▶ [Problem description]: The data should be written out in full, exactly as it stands, and the pictures dropped.

[The records]

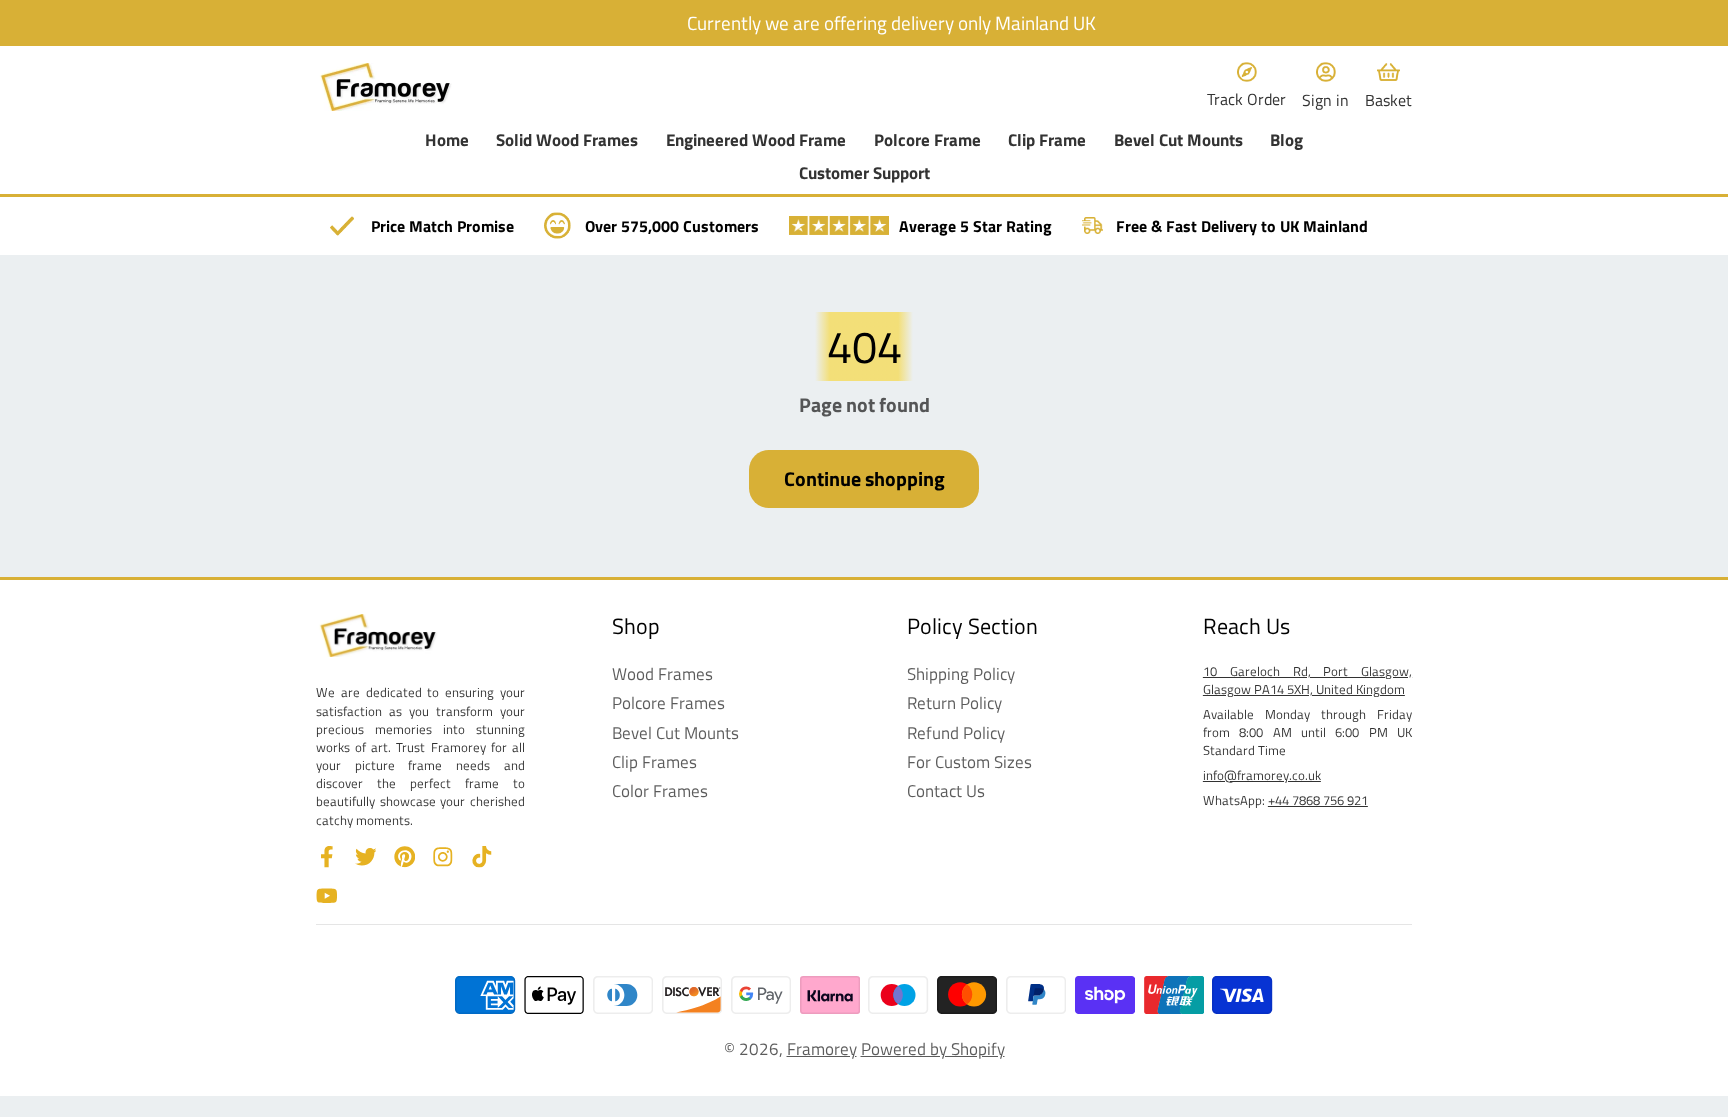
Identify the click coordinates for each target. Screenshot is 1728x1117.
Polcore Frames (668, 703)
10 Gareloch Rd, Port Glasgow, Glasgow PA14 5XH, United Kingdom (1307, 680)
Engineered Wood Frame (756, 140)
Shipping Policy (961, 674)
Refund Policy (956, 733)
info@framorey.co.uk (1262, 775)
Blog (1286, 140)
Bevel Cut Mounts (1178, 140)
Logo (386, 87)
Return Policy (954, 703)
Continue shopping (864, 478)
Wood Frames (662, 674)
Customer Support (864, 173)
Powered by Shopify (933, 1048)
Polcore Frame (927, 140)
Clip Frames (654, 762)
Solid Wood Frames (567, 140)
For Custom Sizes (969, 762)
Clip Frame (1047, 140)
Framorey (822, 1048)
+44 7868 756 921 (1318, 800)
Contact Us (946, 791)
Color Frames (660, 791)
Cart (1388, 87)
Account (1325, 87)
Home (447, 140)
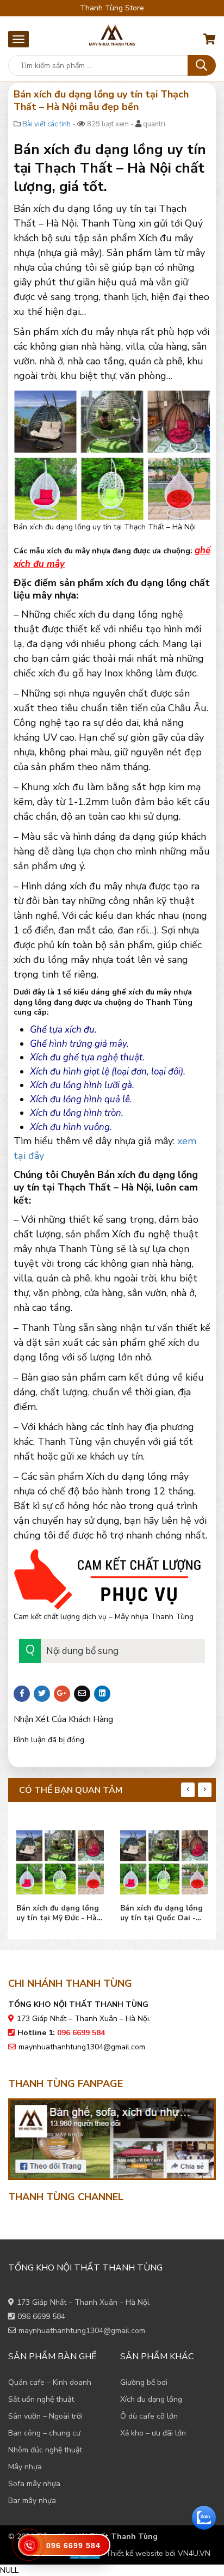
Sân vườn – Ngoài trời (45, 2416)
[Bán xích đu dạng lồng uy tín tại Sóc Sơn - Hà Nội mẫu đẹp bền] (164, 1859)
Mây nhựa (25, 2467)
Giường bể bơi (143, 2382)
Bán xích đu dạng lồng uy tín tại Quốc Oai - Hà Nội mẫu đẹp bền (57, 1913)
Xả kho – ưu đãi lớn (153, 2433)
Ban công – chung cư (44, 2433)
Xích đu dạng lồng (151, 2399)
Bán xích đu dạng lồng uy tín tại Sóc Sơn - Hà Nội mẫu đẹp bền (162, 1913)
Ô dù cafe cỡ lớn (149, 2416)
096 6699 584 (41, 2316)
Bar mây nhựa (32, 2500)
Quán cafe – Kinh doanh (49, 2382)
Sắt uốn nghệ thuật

[/The records]

▶ [Response to this task]:
Identify the click coordinates for each target. Screenshot is 1728x1117.
Polcore Frames (668, 703)
10 Gareloch Rd, Port Glasgow, Glasgow PA14 5XH, United Kingdom (1307, 680)
Engineered Wood Frame (756, 140)
Shipping Policy (961, 674)
Refund Policy (956, 733)
info@framorey.co.uk (1262, 775)
Blog (1286, 140)
Bevel Cut Mounts (1178, 140)
Logo (386, 87)
Return Policy (954, 703)
Continue shopping (864, 478)
Wood Frames (662, 674)
Customer Support (864, 173)
Powered by Shopify (933, 1048)
Polcore Frame (927, 140)
Clip Frames (654, 762)
Solid Wood Frames (567, 140)
For Custom Sizes (969, 762)
Clip Frame (1047, 140)
Framorey (822, 1048)
+44 7868 756 921 (1318, 800)
Contact Us (946, 791)
Color Frames (660, 791)
Cart (1388, 87)
Account (1325, 87)
Home (447, 140)
Sân vườn – Ngoài trời (45, 2416)
[Bán xích đu dạng lồng uy tín tại Sóc Sơn - Hà Nội mẫu đẹp bền] (164, 1859)
Mây nhựa (25, 2467)
Giường bể bơi (143, 2382)
Bán xích đu dạng lồng uy tín tại Quốc Oai - Hà Nội mẫu đẹp bền (57, 1913)
Xả kho – ưu đãi lớn (153, 2433)
Ban công – chung cư (44, 2433)
Xích đu dạng lồng (151, 2399)
Bán xích đu dạng lồng uy tín tại Sóc Sơn - Hà Nội mẫu đẹp bền (162, 1913)
Ô dù cafe cỡ lớn (149, 2416)
096 6699 584 (41, 2316)
Bar mây nhựa (32, 2500)
Quán cafe – Kinh doanh (49, 2382)
Sắt uốn nghệ thuật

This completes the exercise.